Update: 17:51 | 15/11/2022
Each of the eight stadiums that will host the 2022 World Cup matches in Qatar is a shining architectural gem.
The opening match of the tournament between Qatar and Ecuador will take place at Al Bayt, the second biggest stadium in the country. Its design takes inspiration from Bayt al sha’ar, a type of tent widely used by nomads in Qatar and the Persian Gulf. The Al Bayt, which has a capacity of 60,000, will host nine games in the 2022 World Cup, including one semifinal.
With a capacity of 80,000, Lusail is the biggest stadium in Qatar. From the outside, the stadium looks like a giant golden bowl.
"Lusail's shape and facade echo the intricate decorative motifs on bowls and other vessels characteristic of the golden age of art and craftsmanship in the Arab and Islamic world," the FIFA website notes.
Qatar spent $767 million on building the Lusail Stadium.

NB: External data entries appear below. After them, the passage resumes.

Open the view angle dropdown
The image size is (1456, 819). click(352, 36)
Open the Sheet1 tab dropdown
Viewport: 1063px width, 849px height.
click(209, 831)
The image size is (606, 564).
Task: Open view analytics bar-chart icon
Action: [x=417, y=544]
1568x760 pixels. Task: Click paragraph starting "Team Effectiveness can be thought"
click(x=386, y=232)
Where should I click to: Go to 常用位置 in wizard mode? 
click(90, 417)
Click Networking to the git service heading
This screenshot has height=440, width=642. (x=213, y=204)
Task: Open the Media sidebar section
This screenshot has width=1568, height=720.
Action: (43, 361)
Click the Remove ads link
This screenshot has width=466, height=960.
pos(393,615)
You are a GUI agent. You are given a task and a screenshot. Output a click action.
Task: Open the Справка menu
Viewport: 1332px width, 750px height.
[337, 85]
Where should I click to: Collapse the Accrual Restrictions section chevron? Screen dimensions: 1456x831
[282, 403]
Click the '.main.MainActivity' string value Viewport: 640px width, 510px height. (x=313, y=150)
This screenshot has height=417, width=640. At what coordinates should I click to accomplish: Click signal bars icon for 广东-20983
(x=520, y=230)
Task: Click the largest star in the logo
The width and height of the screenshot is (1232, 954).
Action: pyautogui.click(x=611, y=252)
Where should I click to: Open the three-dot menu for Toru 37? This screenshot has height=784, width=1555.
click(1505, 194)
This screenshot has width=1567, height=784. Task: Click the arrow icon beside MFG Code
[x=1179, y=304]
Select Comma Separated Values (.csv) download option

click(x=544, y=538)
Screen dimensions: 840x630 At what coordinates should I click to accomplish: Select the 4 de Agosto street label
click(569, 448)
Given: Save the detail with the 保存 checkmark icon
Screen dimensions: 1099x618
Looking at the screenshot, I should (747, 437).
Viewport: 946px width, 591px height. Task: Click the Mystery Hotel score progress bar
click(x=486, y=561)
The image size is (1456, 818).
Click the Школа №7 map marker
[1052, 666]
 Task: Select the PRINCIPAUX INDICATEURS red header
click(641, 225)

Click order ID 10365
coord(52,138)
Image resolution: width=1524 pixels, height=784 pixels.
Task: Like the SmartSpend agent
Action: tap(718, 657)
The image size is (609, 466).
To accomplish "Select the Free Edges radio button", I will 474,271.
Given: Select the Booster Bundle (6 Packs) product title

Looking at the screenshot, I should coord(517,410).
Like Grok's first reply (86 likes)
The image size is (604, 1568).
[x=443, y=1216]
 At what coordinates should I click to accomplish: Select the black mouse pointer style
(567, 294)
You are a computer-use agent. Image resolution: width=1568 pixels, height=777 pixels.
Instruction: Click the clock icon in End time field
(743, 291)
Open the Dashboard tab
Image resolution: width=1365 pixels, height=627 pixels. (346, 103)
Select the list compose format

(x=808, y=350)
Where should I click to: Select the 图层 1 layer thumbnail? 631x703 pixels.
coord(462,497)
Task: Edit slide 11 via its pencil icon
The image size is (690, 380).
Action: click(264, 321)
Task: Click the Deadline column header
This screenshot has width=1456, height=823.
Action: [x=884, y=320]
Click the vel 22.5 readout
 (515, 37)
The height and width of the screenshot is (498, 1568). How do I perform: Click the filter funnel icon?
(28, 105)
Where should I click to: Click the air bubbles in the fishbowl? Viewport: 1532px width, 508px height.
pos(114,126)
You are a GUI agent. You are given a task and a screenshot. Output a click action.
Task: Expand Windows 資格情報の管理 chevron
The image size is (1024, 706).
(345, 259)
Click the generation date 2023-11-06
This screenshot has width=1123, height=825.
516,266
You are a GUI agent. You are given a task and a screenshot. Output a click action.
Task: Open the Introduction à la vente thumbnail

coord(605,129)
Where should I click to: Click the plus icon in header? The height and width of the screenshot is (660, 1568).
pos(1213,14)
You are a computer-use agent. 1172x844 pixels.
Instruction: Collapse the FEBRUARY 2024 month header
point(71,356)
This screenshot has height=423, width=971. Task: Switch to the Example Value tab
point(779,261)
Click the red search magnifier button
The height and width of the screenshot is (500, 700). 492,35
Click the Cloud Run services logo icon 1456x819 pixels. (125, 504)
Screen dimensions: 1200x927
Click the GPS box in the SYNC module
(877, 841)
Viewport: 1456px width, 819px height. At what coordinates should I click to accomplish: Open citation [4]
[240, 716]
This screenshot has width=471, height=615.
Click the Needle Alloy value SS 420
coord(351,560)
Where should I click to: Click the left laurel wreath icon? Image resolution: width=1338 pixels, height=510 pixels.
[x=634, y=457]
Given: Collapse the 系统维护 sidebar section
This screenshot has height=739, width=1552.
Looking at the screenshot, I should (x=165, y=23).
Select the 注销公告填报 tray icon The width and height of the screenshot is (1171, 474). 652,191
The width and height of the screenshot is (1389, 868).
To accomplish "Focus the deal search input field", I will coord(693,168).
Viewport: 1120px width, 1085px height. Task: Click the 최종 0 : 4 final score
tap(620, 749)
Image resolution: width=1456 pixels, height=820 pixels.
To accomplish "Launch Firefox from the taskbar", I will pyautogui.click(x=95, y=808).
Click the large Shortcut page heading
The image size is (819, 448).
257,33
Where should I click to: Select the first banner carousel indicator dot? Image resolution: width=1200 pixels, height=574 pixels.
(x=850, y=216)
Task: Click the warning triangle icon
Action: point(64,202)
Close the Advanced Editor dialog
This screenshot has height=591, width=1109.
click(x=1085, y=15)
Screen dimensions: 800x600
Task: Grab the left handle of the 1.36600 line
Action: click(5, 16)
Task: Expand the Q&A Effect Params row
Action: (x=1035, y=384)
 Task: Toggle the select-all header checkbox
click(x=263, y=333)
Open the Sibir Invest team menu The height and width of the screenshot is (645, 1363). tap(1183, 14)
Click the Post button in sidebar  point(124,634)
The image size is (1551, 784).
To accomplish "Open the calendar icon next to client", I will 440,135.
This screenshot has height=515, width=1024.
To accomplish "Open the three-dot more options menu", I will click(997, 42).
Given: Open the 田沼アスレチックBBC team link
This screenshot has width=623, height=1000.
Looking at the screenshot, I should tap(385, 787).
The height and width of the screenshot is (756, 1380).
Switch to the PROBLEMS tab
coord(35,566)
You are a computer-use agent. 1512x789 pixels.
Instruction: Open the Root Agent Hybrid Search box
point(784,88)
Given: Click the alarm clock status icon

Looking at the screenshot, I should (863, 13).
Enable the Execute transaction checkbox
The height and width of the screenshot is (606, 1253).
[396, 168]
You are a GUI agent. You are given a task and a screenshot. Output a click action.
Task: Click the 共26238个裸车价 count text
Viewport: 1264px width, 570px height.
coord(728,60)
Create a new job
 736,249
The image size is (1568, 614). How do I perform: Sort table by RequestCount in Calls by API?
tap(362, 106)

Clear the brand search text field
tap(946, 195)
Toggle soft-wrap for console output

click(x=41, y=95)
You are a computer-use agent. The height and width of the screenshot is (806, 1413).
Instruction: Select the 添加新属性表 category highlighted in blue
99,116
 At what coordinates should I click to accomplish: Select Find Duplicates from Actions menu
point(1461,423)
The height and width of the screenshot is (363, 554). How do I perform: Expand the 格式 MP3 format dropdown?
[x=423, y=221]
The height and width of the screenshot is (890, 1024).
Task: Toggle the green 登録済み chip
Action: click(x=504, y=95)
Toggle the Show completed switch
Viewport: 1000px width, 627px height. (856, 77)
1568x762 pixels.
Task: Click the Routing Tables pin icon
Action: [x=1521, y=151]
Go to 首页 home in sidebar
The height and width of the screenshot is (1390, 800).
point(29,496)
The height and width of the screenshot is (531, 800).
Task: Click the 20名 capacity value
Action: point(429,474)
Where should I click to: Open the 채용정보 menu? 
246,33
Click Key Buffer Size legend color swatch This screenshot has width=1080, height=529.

Completed this September, the swanking new stadium will host 10 World Cup matches including the final.
Located right on the edge of the desert, the Ahmed Bin Ali Stadium has to contend with a weather problem. The mercury soars very high here, and can affect both players and spectators. Qatar has solved this problem by installing a massive air-conditioning system that keeps the temperature in the stadium at 26 degrees Celsius. The 40,000-capacity stadium will host seven matches of the tournament.
Al Janoub, another brand new stadium built for the 2022 World Cup, has a futuristic design that actually reflects the past, taking inspiration from Qatar’s traditional dhow boats used for fishing and pearl diving.
After the tournament, its capacity will be reduced from 40,000 to 20,000 and the seats donated to sporting projects in other countries. Al Janoub will host seven World Cup 2022 matches.
Inspired by gahfiya, the traditional cap worn across the Arab world, the Al Thumama impresses with its dynamic circular form and white exterior that stands out from afar, on the ground and from the sky above. Eight World Cup games will be played at this 40,000-seat stadium.
This stadium may not have the dramatic features of others hosting the 2022 World Cup matches, but it plays a very important role in the kingdom's future. After the tournament, more amenities will be added to the stadium for educational purposes. Like Al Janoub, the capacity of Education City Stadium will be reduced from 40,000 to 20,000 after the tournament.
The national stadium of Qatar has hosted many big sporting events since its inauguration in 1976. For the 2022 World Cup, the Khalifa International Stadium has been renovated completely. Its most recognizable feature is the dual arches.
With 40,000 seats, this stadium will host eight matches of the tournament, including the third-place playoff FIFA World Cup Qatar 2022.
This is perhaps the most unique stadium in World Cup history. It's constructed entirely with shipping containers and modular steel. 974 is the international dialing code for Qatar and also the number of shipping containers used for constructing this stadium.
Stadium 974 is the first fully detachable football stadium. After the tournament, the stadium will be deconstructed and the material will be used for other purposes, showcasing Qatar's commitment to sustainability. The 40,000-capacity stadium will be used for seven World Cup games.